How is this different than https://appear.in/?


Right now they're very similar, but we're working on getting Awesometalk onto more platforms than just the web. We want you to be able to send anyone an Awesometalk link, and no matter what device they're using, have a conversation.


Isn't that exactly what the web is good at though? Cross-platform? Right now I can send a friend an appear.in link and they can open it on their Android device and join the chat. I don't think Safari on iOS has WebRTC support yet, but I can't imagine that they're not working on it.


Let's say you send a link to someone on an iOS device -- we can prompt them to install a native app, then as soon as they open the app, with no login, your call starts.

Apple actually is refusing to add WebRTC to Safari, because if you have good HTML5 support and WebRTC, you can do much more outside of a native app, which hurts their ability to control the app ecosystem, and helps developers ship to Android and iOS on the same day. I hope this changes, but right now it doesn't seem promising.


Don't know if the Safari team is working on it, but we are ;) https://twitter.com/appear_in/status/440485480723787777 (I'm Product manager of appear.in)


Appear.in was incredibly convenient when I tried it, but it used an insane amount of CPU or GPU power (Firefox Linux on a 2012 Macbook Pro), causing my laptop fans to spin up to full speed. The fan noise became unbearable for the other participants in the conversation.

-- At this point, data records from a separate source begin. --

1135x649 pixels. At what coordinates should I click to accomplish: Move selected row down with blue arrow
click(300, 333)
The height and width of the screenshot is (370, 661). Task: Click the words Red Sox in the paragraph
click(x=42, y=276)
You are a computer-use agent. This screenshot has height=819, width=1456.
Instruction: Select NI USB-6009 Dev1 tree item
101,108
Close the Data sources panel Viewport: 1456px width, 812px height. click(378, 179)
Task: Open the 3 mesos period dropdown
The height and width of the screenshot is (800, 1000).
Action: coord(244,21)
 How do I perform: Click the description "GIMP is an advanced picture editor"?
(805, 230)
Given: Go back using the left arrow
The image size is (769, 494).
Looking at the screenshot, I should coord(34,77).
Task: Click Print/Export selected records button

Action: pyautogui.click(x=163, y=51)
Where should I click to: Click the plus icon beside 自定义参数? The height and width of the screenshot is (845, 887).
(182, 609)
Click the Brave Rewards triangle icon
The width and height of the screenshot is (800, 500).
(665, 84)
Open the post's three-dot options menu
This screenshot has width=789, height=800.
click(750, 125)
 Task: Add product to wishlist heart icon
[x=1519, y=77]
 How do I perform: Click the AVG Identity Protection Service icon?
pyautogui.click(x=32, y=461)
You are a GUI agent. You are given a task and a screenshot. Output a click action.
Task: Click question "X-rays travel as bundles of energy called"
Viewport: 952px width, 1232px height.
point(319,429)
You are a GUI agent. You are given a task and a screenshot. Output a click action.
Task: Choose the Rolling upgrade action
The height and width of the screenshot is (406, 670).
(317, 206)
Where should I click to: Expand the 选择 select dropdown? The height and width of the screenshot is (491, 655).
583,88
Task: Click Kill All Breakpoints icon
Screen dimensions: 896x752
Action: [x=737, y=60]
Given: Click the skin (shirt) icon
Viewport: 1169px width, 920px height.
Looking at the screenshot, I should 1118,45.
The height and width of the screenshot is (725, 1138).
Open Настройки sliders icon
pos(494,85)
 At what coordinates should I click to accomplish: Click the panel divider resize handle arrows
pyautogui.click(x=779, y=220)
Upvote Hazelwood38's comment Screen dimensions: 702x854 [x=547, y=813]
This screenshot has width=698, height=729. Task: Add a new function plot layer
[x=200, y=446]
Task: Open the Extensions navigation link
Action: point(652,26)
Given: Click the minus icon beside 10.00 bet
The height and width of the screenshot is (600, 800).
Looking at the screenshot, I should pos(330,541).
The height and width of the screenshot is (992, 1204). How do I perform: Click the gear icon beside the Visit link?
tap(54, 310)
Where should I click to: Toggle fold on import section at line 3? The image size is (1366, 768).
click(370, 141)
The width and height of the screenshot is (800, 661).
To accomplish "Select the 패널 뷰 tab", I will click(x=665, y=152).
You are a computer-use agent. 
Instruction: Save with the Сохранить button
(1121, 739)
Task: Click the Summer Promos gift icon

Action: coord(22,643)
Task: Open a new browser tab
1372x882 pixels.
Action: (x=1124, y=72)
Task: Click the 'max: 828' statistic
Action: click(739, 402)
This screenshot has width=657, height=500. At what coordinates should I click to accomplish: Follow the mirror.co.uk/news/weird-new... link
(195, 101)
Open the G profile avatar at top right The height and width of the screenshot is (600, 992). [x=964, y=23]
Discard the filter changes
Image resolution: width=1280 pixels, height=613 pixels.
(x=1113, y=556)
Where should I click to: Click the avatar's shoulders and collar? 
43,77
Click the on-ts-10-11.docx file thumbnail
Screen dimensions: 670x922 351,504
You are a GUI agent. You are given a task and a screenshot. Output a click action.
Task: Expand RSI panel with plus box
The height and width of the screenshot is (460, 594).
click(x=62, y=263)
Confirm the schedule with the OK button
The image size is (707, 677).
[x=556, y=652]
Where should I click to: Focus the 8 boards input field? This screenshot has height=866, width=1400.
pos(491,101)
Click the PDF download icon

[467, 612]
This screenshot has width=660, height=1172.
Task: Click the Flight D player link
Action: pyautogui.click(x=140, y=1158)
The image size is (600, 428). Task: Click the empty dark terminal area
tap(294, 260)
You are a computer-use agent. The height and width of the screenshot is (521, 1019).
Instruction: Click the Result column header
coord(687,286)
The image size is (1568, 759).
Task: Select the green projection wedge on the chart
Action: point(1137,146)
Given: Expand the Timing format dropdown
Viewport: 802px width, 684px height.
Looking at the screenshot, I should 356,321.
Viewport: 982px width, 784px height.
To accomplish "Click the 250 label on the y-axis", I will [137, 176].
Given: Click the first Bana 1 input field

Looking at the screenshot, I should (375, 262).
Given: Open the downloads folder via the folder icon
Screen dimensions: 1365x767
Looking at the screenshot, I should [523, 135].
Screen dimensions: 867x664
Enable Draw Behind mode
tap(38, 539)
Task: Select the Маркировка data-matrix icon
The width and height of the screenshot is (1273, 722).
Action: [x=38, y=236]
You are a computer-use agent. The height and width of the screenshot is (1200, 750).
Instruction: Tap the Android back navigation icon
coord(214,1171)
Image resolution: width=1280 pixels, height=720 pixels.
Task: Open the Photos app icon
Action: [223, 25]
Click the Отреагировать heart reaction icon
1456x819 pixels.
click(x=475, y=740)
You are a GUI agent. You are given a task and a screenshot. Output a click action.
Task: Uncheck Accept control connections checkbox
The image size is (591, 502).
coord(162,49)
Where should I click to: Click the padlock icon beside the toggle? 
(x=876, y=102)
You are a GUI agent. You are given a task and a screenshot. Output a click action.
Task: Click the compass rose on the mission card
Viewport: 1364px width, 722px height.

Awesome! I just tried it from a university campus to a business ISP (both very high bandwidth) and the quality was crystal-clear.

Two immediate requests:

1) Screen sharing

2) Group chats

Definitely loving that there's no other software or installations required. Looking forward to its further development.

(Edit: Already got an email from the developers, and I understand the security limitations of easy screen sharing, so I guess just do what is possible; I'm not asking for the impossible. Just easier than installing some full-blown software, if possible, would be great.)


Hey, I'm one of the co-founders of Awesometalk. We started working on this 2 weeks ago and I'd be happy to answer any questions you have.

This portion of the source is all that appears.